I was wondering if there's a way to iterate over tags inside the body only. I tried these

$els = $doc->getElementsByTagName('body *');

$body = $doc->getElementsByTagName('body');
$els = $body->getElementsByTagName('*');

Both don't work. I have seen others use xpath but that gives me headaches. Can it be done with DomDocument?


Solution

  • When you use DOMDocument::loadHTML() in PHP, it automatically wraps the provided HTML fragment in <html> and <body> tags if they are not already present. This is because DOMDocument expects a complete HTML document structure.

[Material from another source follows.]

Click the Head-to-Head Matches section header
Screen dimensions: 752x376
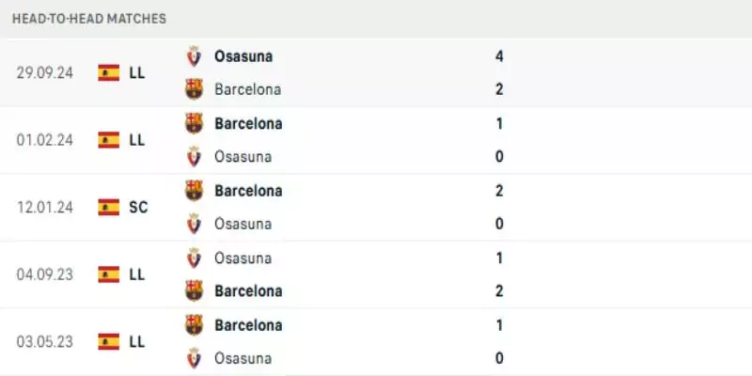click(x=89, y=19)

    The DOMDocument class doesn't support direct CSS-style selectors like body *, but you can work around this by accessing the body element first and then getting its child nodes:

    $doc = new DOMDocument();
    $doc->loadHTML($product['description']); // comes from db
    
    // Get the body element
    $body = $doc->getElementsByTagName('body')->item(0);
    
    // Check if the body element exists
    if ($body) {
        // Get all child elements of the body
        $els = $body->getElementsByTagName('*');
    
        foreach ($els as $node) {
            echo($node->nodeName . ' ' . $node->nodeValue . "\n");
        }
    } else {
        echo "Body tag not found.";
    }